Re: d3dx9: Implement D3DXSHMultilpy5
On 20.04.2013 20:49, Nozomi Kodama wrote: These bunch of define are pretty ugly anyway. I prefer a pretty duplicated code rather than these tons of defines. Define should be avoided as much as possible. Well, the only thing why I proposed something like this, was to reduce the code size a bit. As it looks like, the same constants and the same steps are used multiple times. This doesn't have to be defines, static inline functions would also do the job. I'm fine with either solution (this includes your solution), it was only a suggestion. :-) Cheers Rico
Re: d3dx9: Implement D3DXSHMultilpy5
I agrre with you.

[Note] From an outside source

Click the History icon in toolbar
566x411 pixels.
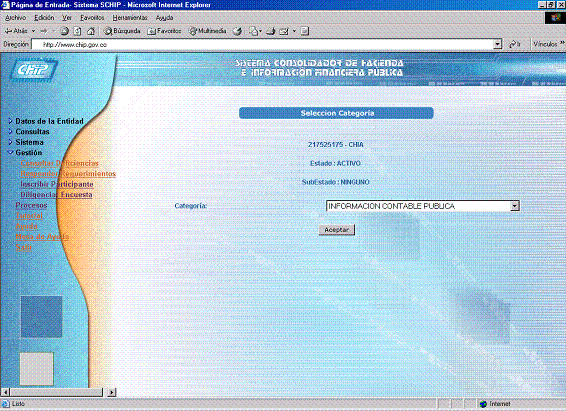pyautogui.click(x=237, y=31)
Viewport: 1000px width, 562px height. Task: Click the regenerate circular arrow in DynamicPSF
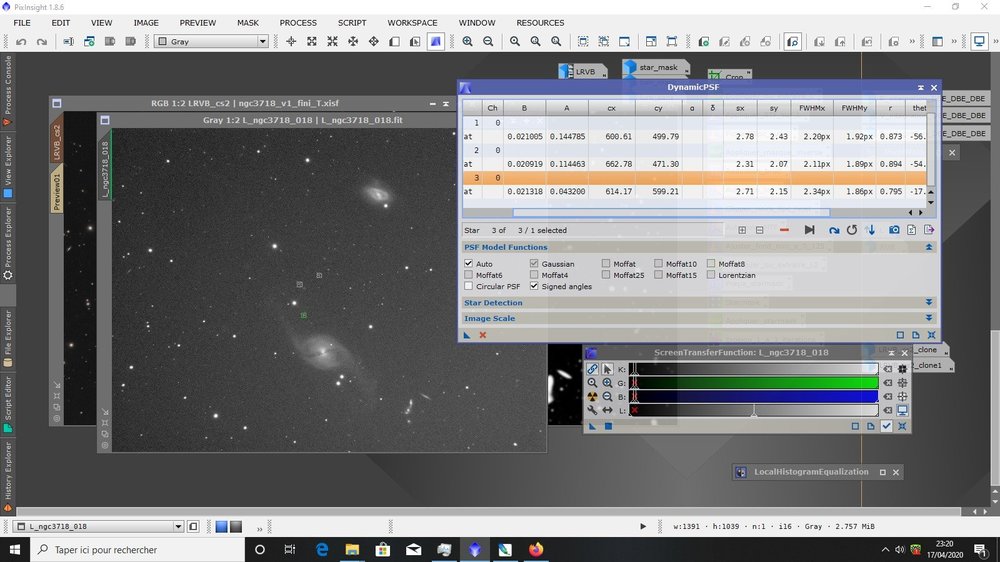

I should have keep at most 7 floats. Nozomi 2013/4/15 Nozomi Kodama nozomi.kod...@yahoo.com: Hello thanks for the review. I don't think that calling defines is the way to go. Indeed, I tested my patch and yours. Yours is about 12% slower than mine in my computer. And now, we try to take care of efficiency of this dll. So, it is not the time to increase latency. I used 10 digits since there are a lot of computation, I want to avoid as much as possible big rounding errors. If we want to uniformize, then we should uniformize d3dxshmultiply 2,3,4 with 10 digits. But that is for an another patch. Just to chip in about float precision. As already discussed, 32-bit float constants have about 7 decimals digits of precision, so extending these constants from 8 to 10 digits should not change anything. You would have to use doubles if you want more accurate values (but I don't think we should use doubles in d3dx9 dlls anyway). What you can do to ensure numeric accuracy is reviewing computations: the order of the operations (e.g. how you resolve operators associativity, etc) and storing/reusing intermediate results can make a difference. I wouldn't care about this stuff unless we get significantly different results compared to native. Nozomi. Looks pretty much ok, but isn't there a way to reduce the size a bit? Just see the dirty hack which is attached. D3DXSHMultiply6 will add a lot of lines too... Also is there a reason why we use constants with different accuracy (e.g. 0.28209479f in D3DXSHMultiply4 and 0.2820948064f)? Cheers Rico
Re: d3dx9: Implement D3DXSHMultilpy5
These bunch of define are pretty ugly anyway. I prefer a pretty duplicated code rather than these tons of defines. Define should be avoided as much as possible. On 15.04.2013 02:10, Nozomi Kodama wrote: Hello thanks for the review. I don't think that calling defines is the way to go. Indeed, I tested my patch and yours. Yours is about 12% slower than mine in my computer. And now, we try to take care of efficiency of this dll. So, it is not the time to increase latency. You are right. I'm not really sure why the code should be slower though. The #defines shouldn't have an impact on the performance, but it might be because it is translated to: ta = 0.28209479f * a[0] + -0.12615662f * a[6] + -0.21850968f * a[8]; tb = 0.28209479f * b[0] + -0.12615662f * b[6] + -0.21850968f * b[8]; out[1] = 0.0f + ta * b[1] + tb * a[1]; t = a[1] * b[1]; out[0] = out[0] + 0.28209479f * t; out[6] = 0.0f + -0.12615662f * t; out[8] = 0.0f + -0.21850968f * t; instead of: ta = 0.28209479f * a[0] - 0.12615662f * a[6] - 0.21850968f * a[8]; tb = 0.28209479f * b[0] - 0.12615662f * b[6] - 0.21850968f * b[8]; out[1] = ta * b[1] + tb * a[1]; t = a[1] * b[1]; out[0] += 0.28209479f * t; out[6] = -0.12615662f * t; out[8] = -0.21850968f * t; May be due to out[8] = -0.21850968f * t; vs out[8] = 0.0f + -0.21850968f * t;: 1. the extra 0.0f - Shouldn't the 0.0f get optimized away? Imho the macro could be fixed (e.g. use an if / separate macro / don't use a macro for this cases). 2. + -0.21850968f * t; should be as fast as -0.21850968f * t isn't it? Does anyone else have an objection about this? I just feel that the code size and the always reused constants could be written a little bit nicer. I'm not sure if the macro usage is really better, it was just a quick idea to avoid that much code duplication. Also changes like the suggested below are really error prone, because they change a lot of code mostly using copy and paste. Though I vote for the same style and precision usage in all cases. Hope this helps a bit Rico I used 10 digits since there are a lot of computation, I want to avoid as much as possible big rounding errors. If we want to uniformize, then we should uniformize d3dxshmultiply 2,3,4 with 10 digits. But that is for an another patch. Nozomi.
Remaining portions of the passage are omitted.